Charlotte was a long way from her own room, and she could hardly claim to be lost. She scrambled for a he which would be credible—and failed to find one.

“No, thank you,” she said simply, and then hurried past Doll towards the end of the corridor and the landing. It was a nuisance. She wanted to search Justine’s room, but Doll would still be around. They might be finishing luncheon, and Emily could not hold them indefinitely. Searching Eudora’s room had already taken some time, long enough for a complete course at least.

She could not afford to hesitate. She had better try Iona’s room.

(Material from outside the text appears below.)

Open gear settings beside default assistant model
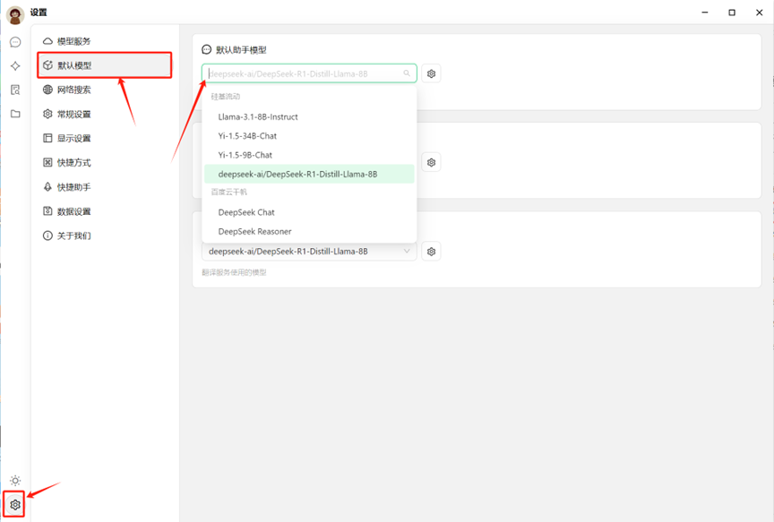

She glanced around just to make sure there was no other servant in sight, then opened the door and went in. The floral curtains were drawn wide and the room was full of sunlight. Lorcan’s brushes and his personal effects like collar studs and cuff links were gone from the tallboy, but when she went across to the wardrobes his clothes were still hanging there, and his boots beneath. It was an unpleasant sensation, a reminder of the closeness of life and death. An instant and one was changed into the other. Yesterday morning he had been alive. He had been far braver, more selfless than she had imagined him. Now it was too late to get to know him or know anything of the man he had really been behind the rather brittle exterior and the passionate hatreds and ambitions behind which he had hidden his virtues. He had seemed so cold, and yet he could not have been.

How did Iona feel now? Was that part of the beginning of the end of her romance with Fergal Moynihan? And it did seem as if they were feeling a sudden chill, a realization of the differences between them which no amount of fascination could overcome.